**TO BE DONE:** Copy out every line of the material below, unchanged.

[Records held in a dataset]
####

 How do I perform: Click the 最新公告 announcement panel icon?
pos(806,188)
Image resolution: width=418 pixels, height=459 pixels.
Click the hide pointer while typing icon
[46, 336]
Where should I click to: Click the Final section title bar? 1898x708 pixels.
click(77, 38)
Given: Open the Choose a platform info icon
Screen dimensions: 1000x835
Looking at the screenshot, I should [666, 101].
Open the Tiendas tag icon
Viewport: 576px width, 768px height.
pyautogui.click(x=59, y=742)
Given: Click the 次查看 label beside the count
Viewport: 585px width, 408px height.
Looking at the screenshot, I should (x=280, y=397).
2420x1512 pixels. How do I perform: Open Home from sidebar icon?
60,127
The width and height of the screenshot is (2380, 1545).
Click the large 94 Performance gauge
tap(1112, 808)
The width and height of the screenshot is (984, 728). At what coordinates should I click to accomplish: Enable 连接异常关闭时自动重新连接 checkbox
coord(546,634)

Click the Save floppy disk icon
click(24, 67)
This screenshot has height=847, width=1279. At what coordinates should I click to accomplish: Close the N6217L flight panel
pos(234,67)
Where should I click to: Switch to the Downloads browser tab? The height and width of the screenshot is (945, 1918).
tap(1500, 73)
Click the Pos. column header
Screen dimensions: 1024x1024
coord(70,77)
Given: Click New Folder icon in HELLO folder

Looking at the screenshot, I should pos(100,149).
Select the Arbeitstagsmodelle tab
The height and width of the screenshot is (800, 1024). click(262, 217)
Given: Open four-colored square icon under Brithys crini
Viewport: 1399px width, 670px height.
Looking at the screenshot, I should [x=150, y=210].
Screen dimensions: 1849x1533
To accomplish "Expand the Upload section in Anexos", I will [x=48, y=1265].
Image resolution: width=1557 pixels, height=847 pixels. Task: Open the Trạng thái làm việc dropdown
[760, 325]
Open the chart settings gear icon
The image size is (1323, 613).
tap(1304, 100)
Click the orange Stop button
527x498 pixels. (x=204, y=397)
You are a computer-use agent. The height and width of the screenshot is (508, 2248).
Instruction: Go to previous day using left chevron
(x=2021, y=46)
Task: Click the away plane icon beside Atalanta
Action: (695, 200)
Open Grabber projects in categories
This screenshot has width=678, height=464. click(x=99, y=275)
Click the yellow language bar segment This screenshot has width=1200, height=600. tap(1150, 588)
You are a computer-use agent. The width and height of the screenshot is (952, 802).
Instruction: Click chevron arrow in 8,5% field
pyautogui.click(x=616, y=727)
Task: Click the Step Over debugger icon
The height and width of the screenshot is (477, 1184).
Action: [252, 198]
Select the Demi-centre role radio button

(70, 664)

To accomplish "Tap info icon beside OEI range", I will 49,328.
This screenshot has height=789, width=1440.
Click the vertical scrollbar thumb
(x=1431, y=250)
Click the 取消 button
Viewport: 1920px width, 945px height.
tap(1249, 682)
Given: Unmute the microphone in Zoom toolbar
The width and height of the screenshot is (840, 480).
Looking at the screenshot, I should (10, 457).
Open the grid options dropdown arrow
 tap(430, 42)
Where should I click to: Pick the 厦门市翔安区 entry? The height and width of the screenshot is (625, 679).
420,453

####

**TASK RESPONSE:**
 How do I perform: Click the 最新公告 announcement panel icon?
pos(806,188)
Image resolution: width=418 pixels, height=459 pixels.
Click the hide pointer while typing icon
[46, 336]
Where should I click to: Click the Final section title bar? 1898x708 pixels.
click(77, 38)
Given: Open the Choose a platform info icon
Screen dimensions: 1000x835
Looking at the screenshot, I should [666, 101].
Open the Tiendas tag icon
Viewport: 576px width, 768px height.
pyautogui.click(x=59, y=742)
Given: Click the 次查看 label beside the count
Viewport: 585px width, 408px height.
Looking at the screenshot, I should (x=280, y=397).
2420x1512 pixels. How do I perform: Open Home from sidebar icon?
60,127
The width and height of the screenshot is (2380, 1545).
Click the large 94 Performance gauge
tap(1112, 808)
The width and height of the screenshot is (984, 728). At what coordinates should I click to accomplish: Enable 连接异常关闭时自动重新连接 checkbox
coord(546,634)

Click the Save floppy disk icon
click(24, 67)
This screenshot has height=847, width=1279. At what coordinates should I click to accomplish: Close the N6217L flight panel
pos(234,67)
Where should I click to: Switch to the Downloads browser tab? The height and width of the screenshot is (945, 1918).
tap(1500, 73)
Click the Pos. column header
Screen dimensions: 1024x1024
coord(70,77)
Given: Click New Folder icon in HELLO folder

Looking at the screenshot, I should pos(100,149).
Select the Arbeitstagsmodelle tab
The height and width of the screenshot is (800, 1024). click(262, 217)
Given: Open four-colored square icon under Brithys crini
Viewport: 1399px width, 670px height.
Looking at the screenshot, I should [x=150, y=210].
Screen dimensions: 1849x1533
To accomplish "Expand the Upload section in Anexos", I will [x=48, y=1265].
Image resolution: width=1557 pixels, height=847 pixels. Task: Open the Trạng thái làm việc dropdown
[760, 325]
Open the chart settings gear icon
The image size is (1323, 613).
tap(1304, 100)
Click the orange Stop button
527x498 pixels. (x=204, y=397)
You are a computer-use agent. The height and width of the screenshot is (508, 2248).
Instruction: Go to previous day using left chevron
(x=2021, y=46)
Task: Click the away plane icon beside Atalanta
Action: (695, 200)
Open Grabber projects in categories
This screenshot has width=678, height=464. click(x=99, y=275)
Click the yellow language bar segment This screenshot has width=1200, height=600. tap(1150, 588)
You are a computer-use agent. The width and height of the screenshot is (952, 802).
Instruction: Click chevron arrow in 8,5% field
pyautogui.click(x=616, y=727)
Task: Click the Step Over debugger icon
The height and width of the screenshot is (477, 1184).
Action: [252, 198]
Select the Demi-centre role radio button

(70, 664)

To accomplish "Tap info icon beside OEI range", I will 49,328.
This screenshot has height=789, width=1440.
Click the vertical scrollbar thumb
(x=1431, y=250)
Click the 取消 button
Viewport: 1920px width, 945px height.
tap(1249, 682)
Given: Unmute the microphone in Zoom toolbar
The width and height of the screenshot is (840, 480).
Looking at the screenshot, I should (10, 457).
Open the grid options dropdown arrow
 tap(430, 42)
Where should I click to: Pick the 厦门市翔安区 entry? The height and width of the screenshot is (625, 679).
420,453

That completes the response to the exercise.